§ TEXTO MOSTRADO
'''

mudo ciprés en el fervor de Silos.

 

 

    II: COMENTARIO - El claustro de Silos es una de las maravillas artísticas del románico castellano. No es una gran claustro; al contrario, cuenta con el recogimiento que parece inherente al primer gran periodo creativo de la Edad Media europea. Tal vez su situación, alejada de cualquier eje de comunicación o núcleo de población importantes, ha permitido su supervivencia, recóndita y silenciosa, a cubierto de la intimidad sombría y austera de la meditación monacal, de la monodia gregoriana, de las colinas burgalesas del entorno. Es un mundo fuera casi del mundo, incluso hoy, tiempo de aeropuertos y autopistas, tal vez más hoy, tiempo de móviles y de internet.

    Solemos viajar allí todos los años con nuestros alumnos de Primero de Bachillerato, que estudian los orígenes de la lengua castellana en las glosas silenses y la Vida de Santo Domingo en la cuaderna vía de Berceo. En su visita, el guía les explica la delicada factura de los capiteles, la ausencia de perspectiva en los bajorrelieves del claustro y acaso, si hay suerte, incluso les recita de repente, para su máximo asombro, este soneto de Gerardo Diego.

    No es ese el ciprés del que habla el poema, les ha explicado antes, sin conseguir todavía que le atiendan demasiado. Pero cuando el anterior, indica, estaba a punto de secarse, la fama del poema animó a la comunidad a dejar crecer un sucesor que ocupara luego su sitio. Y a continuación declama el primer verso: “Enhiesto surtidor...” El guía sabe impostar la voz, que modula y amplifica el claustro. Los días son todavía cortos y en la sierra atardece pronto, por lo que los amplios endecasílabos se adensan entre las columnas de piedra labrada y la incipiente oscuridad de las galerías. Por un momento, los jóvenes callan. De algún modo son conscientes, en medio de su general inconsciencia, de que están asistiendo a un momento extraño e inesperado. Acaso alguien alguna vez les hable del extrañamiento general que es la primera condición del arte: la creación de un mundo otro, ajeno, alternativo. Suelen callarse las iniciales risitas hacia la segunda metáfora. Si no estuviésemos nosotros, los profesores, sin duda más de uno sacaría su móvil y se perdería, situándose fuera de ella, la experiencia. Pero la inercia educativa les mantiene dentro, formando parte del poema. Cuando el guía acaba su recital, acaso un poco histriónico pero efectivo, aplauden. Creen que es su obligación hacerlo y volver a lo consabido les permite regresar pronto a su confortable trivialidad cotidiana.
'''
Datos de ubicación por coordenadas de píxel:
'''
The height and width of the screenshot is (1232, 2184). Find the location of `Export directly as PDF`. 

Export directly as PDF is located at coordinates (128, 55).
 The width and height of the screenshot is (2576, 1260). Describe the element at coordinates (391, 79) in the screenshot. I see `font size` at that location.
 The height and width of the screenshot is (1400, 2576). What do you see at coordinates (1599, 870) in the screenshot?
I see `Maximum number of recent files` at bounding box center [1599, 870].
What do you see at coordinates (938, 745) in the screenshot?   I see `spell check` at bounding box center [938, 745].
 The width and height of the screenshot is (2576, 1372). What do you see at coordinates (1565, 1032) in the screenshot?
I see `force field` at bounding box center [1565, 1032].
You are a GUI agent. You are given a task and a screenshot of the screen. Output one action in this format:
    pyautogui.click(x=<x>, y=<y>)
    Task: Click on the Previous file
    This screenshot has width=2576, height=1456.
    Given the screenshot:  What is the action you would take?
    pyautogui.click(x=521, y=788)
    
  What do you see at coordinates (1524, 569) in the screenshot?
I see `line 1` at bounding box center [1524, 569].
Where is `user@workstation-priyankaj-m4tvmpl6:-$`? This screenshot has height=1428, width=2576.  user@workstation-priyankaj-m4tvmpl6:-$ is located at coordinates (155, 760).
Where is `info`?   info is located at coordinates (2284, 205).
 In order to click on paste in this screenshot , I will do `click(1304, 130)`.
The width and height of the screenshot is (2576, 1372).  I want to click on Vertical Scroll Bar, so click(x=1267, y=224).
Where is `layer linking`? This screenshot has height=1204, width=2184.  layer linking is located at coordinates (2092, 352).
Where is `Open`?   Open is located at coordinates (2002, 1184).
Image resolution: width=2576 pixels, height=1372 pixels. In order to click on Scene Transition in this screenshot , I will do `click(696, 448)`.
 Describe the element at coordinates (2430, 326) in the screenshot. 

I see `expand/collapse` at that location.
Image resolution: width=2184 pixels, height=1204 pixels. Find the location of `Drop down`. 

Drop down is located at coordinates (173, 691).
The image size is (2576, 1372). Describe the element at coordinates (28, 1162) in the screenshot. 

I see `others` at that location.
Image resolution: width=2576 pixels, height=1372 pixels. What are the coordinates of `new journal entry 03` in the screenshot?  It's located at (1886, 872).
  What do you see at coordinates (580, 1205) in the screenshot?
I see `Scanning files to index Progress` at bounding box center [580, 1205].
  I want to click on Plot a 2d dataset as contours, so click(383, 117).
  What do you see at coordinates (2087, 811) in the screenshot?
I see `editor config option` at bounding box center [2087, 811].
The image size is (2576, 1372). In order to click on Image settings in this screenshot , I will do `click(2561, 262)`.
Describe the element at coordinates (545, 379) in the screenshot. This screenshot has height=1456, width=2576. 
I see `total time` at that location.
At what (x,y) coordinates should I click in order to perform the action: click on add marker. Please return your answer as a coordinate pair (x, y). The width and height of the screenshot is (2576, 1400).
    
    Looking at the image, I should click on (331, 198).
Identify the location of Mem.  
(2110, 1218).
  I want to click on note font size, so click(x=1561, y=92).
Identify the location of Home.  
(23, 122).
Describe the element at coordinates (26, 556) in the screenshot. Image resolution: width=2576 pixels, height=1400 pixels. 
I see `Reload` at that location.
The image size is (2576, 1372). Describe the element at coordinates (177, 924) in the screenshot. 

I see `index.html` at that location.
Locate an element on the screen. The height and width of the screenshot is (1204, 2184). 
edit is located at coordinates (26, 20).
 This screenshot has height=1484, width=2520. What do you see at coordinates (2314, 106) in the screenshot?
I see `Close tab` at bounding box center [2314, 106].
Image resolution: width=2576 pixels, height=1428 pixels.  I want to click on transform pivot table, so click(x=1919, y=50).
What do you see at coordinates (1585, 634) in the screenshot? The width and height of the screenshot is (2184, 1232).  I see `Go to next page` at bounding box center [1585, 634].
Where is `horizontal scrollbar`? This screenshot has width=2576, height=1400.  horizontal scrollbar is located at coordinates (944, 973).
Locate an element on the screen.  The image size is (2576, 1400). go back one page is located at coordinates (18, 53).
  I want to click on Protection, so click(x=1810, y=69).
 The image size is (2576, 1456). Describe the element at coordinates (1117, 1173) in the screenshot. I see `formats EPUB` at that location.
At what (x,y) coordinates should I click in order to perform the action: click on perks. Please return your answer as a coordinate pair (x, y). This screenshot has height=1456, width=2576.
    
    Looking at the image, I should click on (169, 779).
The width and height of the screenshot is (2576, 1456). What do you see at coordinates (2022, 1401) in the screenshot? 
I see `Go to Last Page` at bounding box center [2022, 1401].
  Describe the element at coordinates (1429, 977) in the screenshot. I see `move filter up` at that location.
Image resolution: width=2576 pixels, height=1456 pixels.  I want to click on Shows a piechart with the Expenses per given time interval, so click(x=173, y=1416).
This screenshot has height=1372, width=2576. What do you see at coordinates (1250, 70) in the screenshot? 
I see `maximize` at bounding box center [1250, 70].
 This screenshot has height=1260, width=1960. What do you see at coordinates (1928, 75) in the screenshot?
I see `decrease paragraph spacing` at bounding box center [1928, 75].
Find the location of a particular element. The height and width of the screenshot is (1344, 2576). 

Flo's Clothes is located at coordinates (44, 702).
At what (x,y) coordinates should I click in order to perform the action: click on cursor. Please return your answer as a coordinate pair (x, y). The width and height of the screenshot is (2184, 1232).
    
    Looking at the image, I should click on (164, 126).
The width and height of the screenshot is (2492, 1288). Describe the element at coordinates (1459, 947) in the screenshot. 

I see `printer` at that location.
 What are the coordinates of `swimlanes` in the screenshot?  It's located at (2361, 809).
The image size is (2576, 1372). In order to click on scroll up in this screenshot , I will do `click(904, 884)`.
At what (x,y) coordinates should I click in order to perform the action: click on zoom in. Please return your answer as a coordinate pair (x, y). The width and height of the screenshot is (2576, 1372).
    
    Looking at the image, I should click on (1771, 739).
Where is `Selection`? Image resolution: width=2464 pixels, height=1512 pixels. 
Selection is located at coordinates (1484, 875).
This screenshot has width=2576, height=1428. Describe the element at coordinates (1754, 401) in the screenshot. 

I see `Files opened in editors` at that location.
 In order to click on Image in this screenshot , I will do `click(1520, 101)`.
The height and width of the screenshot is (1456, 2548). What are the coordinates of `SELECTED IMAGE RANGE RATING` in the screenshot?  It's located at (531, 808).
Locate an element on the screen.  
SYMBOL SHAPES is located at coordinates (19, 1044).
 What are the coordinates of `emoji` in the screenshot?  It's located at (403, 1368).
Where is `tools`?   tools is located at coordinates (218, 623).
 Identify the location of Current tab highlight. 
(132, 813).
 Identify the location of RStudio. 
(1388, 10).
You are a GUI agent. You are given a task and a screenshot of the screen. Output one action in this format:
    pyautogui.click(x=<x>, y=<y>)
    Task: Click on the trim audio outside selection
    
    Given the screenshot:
'''
§ TRABAJO PEDIDO
En el comentario sobre Silos, resume como lista breve el párrafo que empieza con «Solemos viajar allí» y conserva sus datos principales.

§ RESPUESTA
- Los profesores viajan cada año a Silos con sus alumnos de Primero de Bachillerato.
- Los alumnos estudian los orígenes del castellano en las glosas silenses y la Vida de Santo Domingo de Berceo, escrita en cuaderna vía.
- Durante la visita, el guía explica la delicada factura de los capiteles y la ausencia de perspectiva en los bajorrelieves del claustro.
- A veces, si hay suerte, les recita de repente el soneto de Gerardo Diego, para su máximo asombro.